Coronakonform sicher gepackt: die Lebensmittelpakete der Rodenkirchener Unternehmerinnen (von links nach rechts: Barbara Willms, Helga Wegmann, Kathrin Palme-Dietrich, Ulrike Fackert).
Foto-Copyright: © Ulrike Fackert

Köln, 6.12. In diesem Jahr sind sie besonders wichtig: die Weihnachtspakete der Kölner Tafel e.V., die an bedürftige Menschen ausgegeben werden.

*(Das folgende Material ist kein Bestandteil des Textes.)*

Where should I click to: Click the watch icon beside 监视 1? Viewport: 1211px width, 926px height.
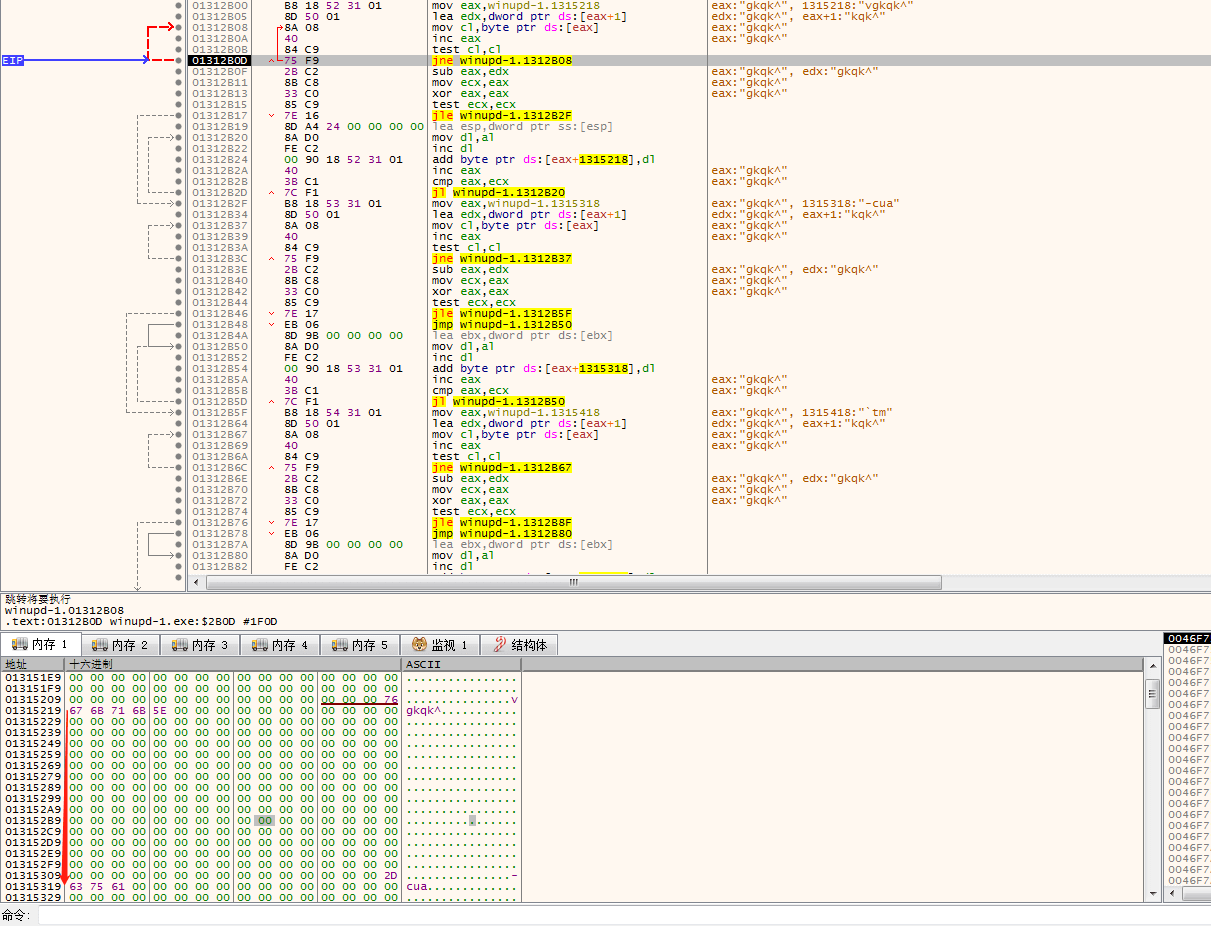[x=420, y=645]
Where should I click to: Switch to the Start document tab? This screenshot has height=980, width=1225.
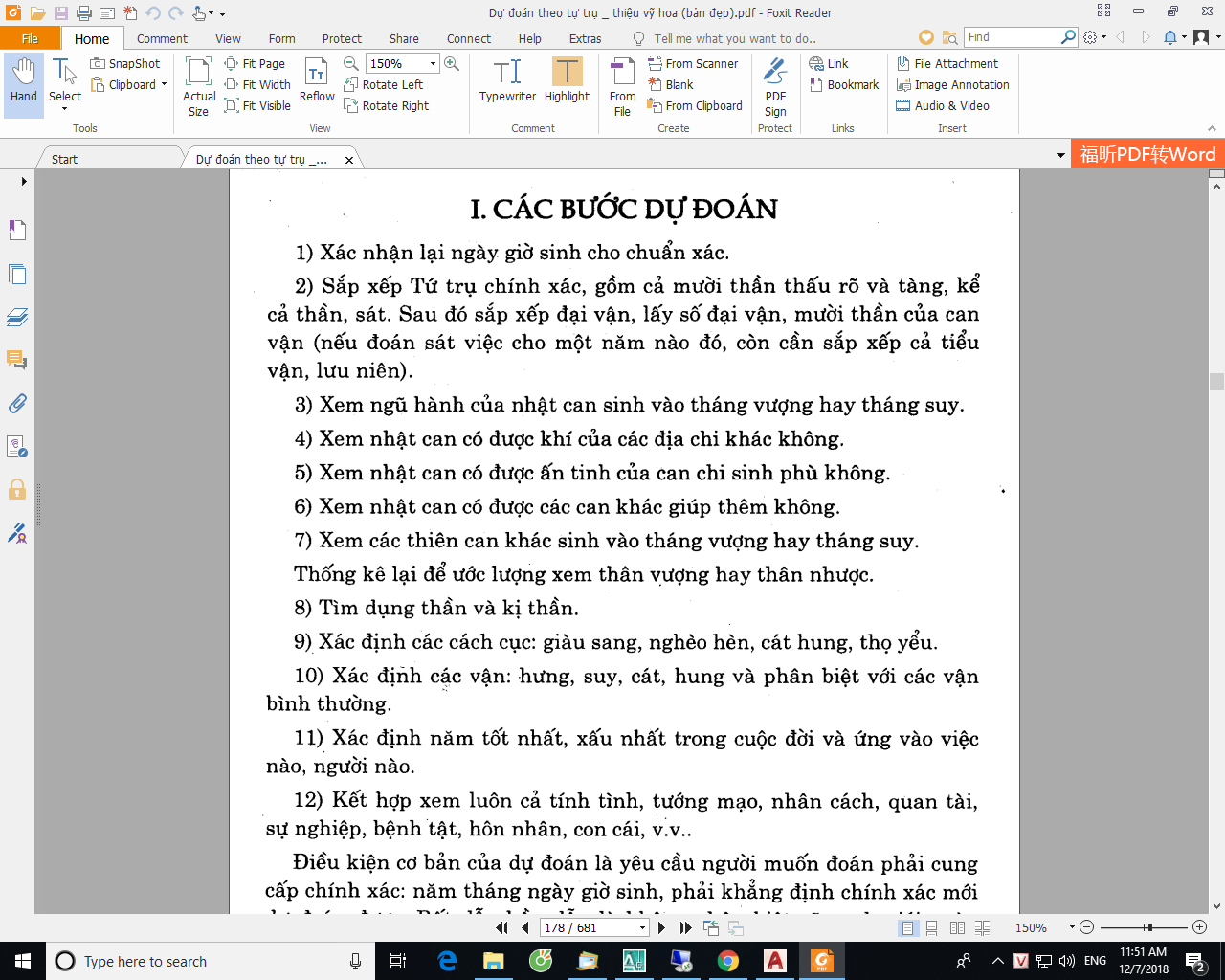65,159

Die Rodenkirchener Unternehmerinnen unterstützen die Aktion wieder und haben am Wochenende Pakete mit haltbaren Lebensmitteln von herzhaft bis süß weihnachtlich verpackt. Die Unternehmerinnen sind sich einig: „In Zeiten der Pandemie ist die Not besonders groß.“

Die wirtschaftlichen Folgen von COVID 19 haben auch die Rodenkirchener Unternehmerinnen zu spüren bekommen. In ihren Reihen sind nicht nur Gastronominnen, Veranstalterinnen und Künstlerinnen schon zum zweiten Mal vom Lockdown betroffen – auch etliche Soloselbständige und Einzelhändlerinnen verzeichnen deutliche Einkommenseinbußen.

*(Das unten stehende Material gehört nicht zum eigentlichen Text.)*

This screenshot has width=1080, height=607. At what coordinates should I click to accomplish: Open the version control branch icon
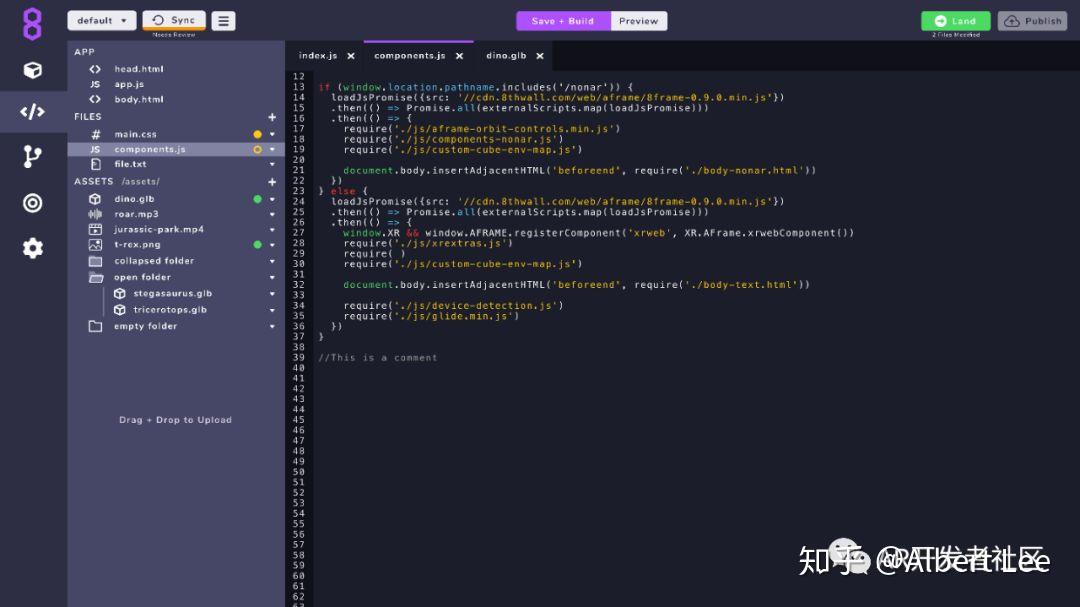[x=33, y=157]
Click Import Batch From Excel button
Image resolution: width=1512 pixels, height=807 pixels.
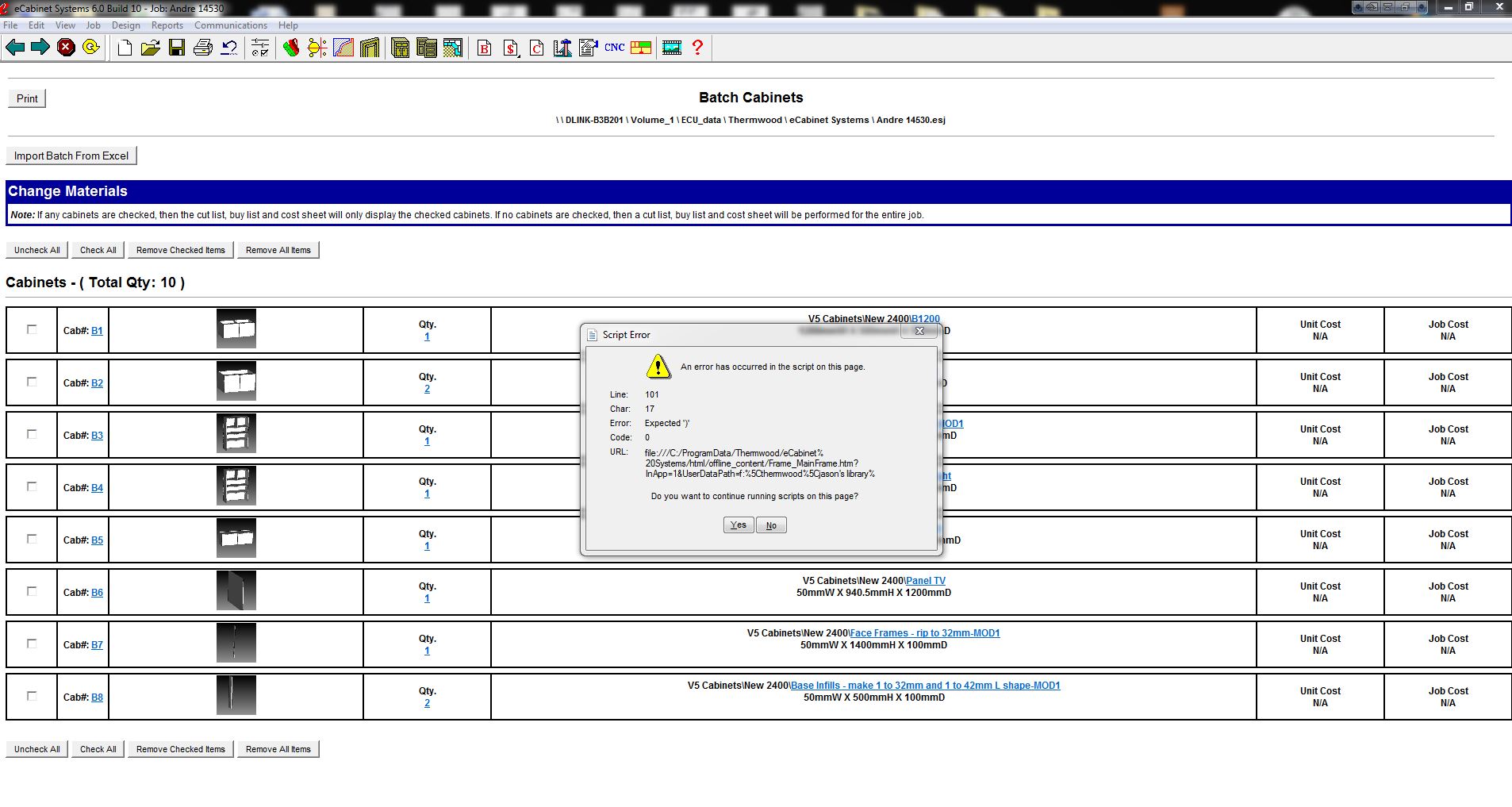pos(71,156)
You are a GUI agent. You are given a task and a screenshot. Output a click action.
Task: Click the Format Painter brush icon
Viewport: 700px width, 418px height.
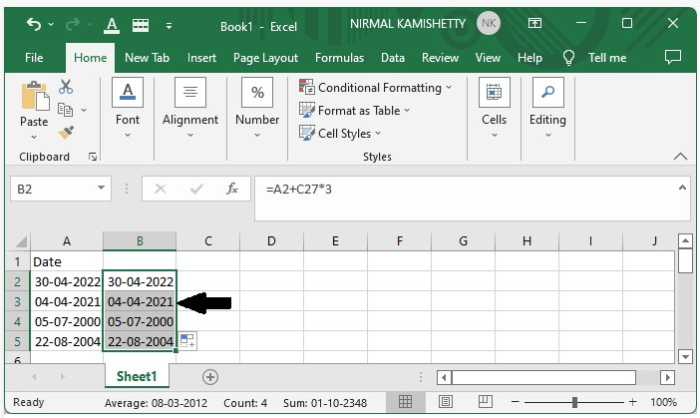pos(66,131)
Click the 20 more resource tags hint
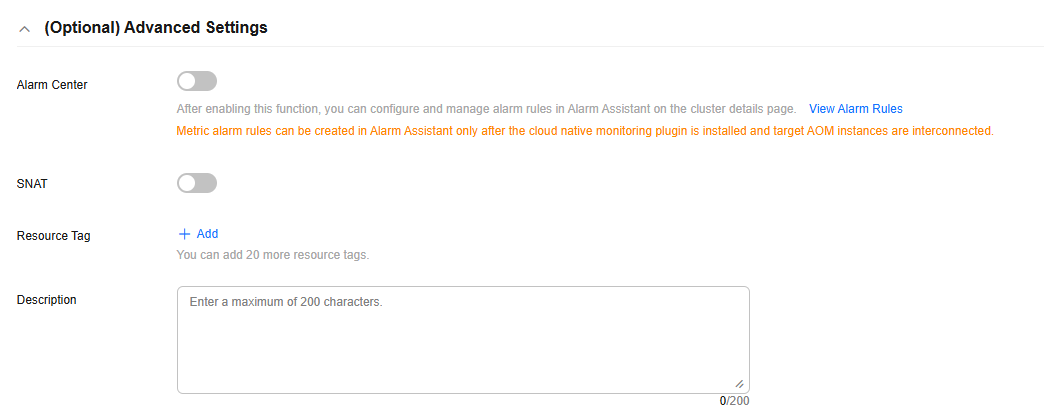The image size is (1044, 420). coord(272,255)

Die Spendenbereitschaft der Bevölkerung bleibt trotz – oder vielleicht gerade aus Solidarität wegen – der Pandemie in diesem Jahr hoch.  „Wir registrieren trotz der Unsicherheiten der Corona-Pandemie eine große Bereitschaft zum Spenden und rechnen damit, dass sich die Summe der Geldspenden von zuletzt 10,5 Milliarden Euro in 2019 auf bis zu 11 Mrd. Euro in diesem Jahr erhöhen könnte“, sagt Burkhard Wilke, Geschäftsführer und wissenschaftlicher Leiter des DZI.  

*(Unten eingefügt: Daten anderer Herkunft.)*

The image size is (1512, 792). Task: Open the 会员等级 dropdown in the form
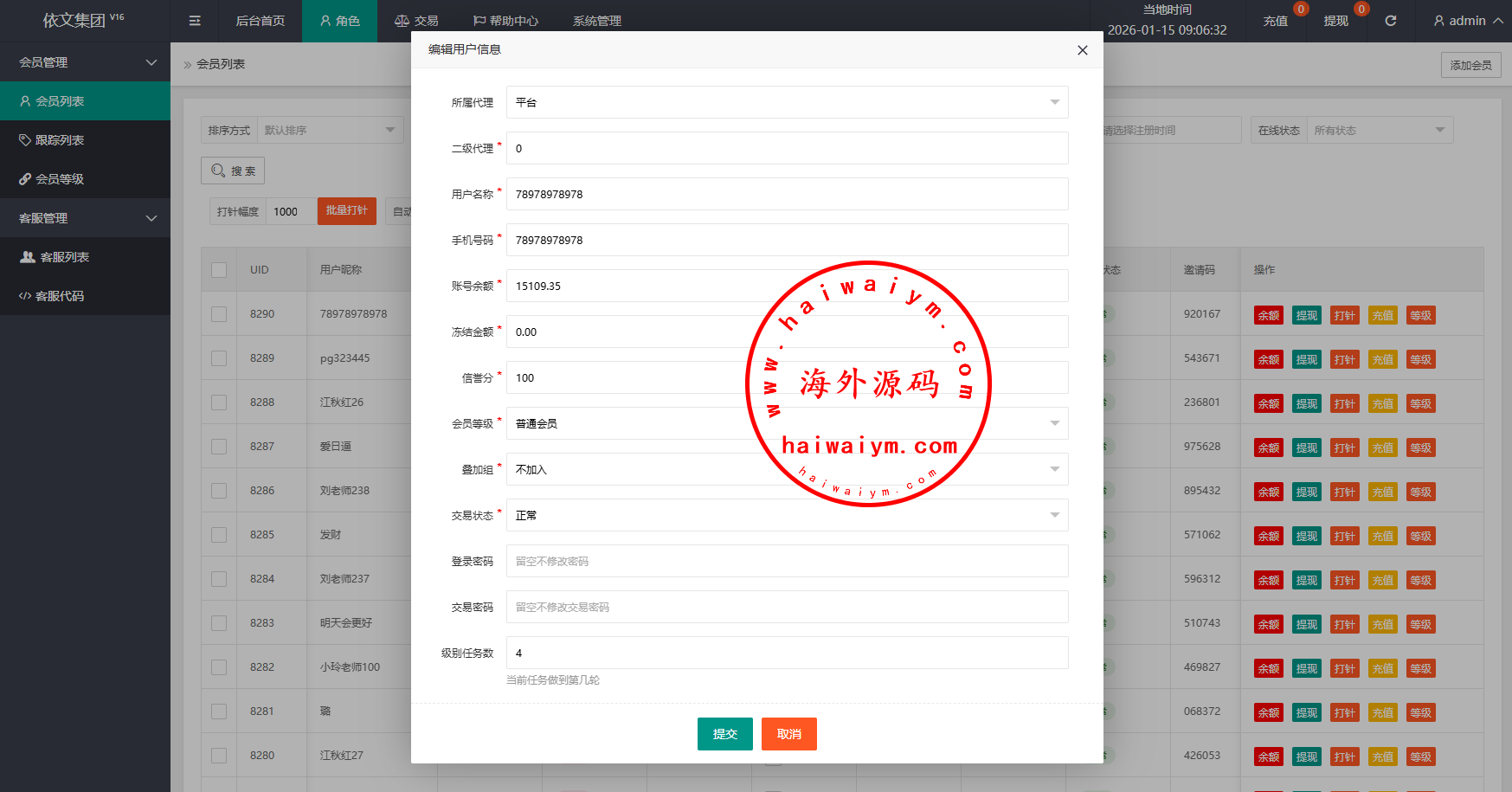pyautogui.click(x=787, y=423)
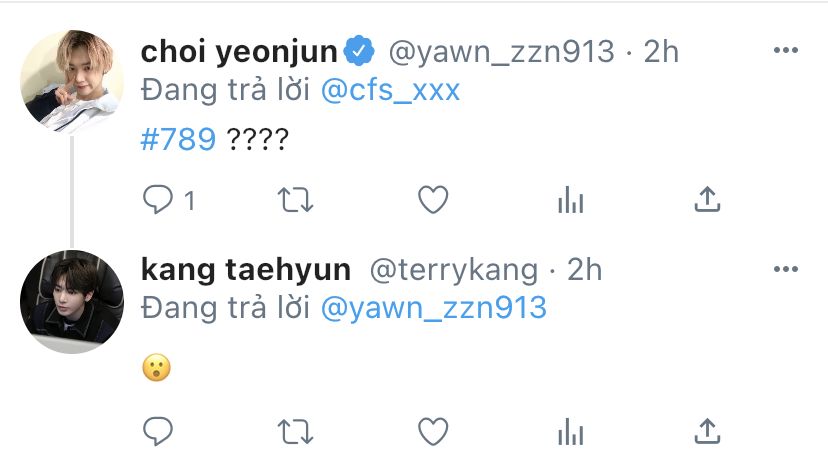Click the kang taehyun display name

(246, 269)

Wer die Kölner Tafel noch mit Lebensmittelpaketen unterstützen möchte, kann dies bis zum 9. Dezember an den Abgabestellen oder spätestens am 12.12. bei der Kölner Tafel selbst tun. Gefragt sind ausschließlich lange haltbare Lebensmittel, kein Spielzeug oder sonstige Geschenke. Alle Informationen finden Sie auf der Homepage der Kölner Tafel.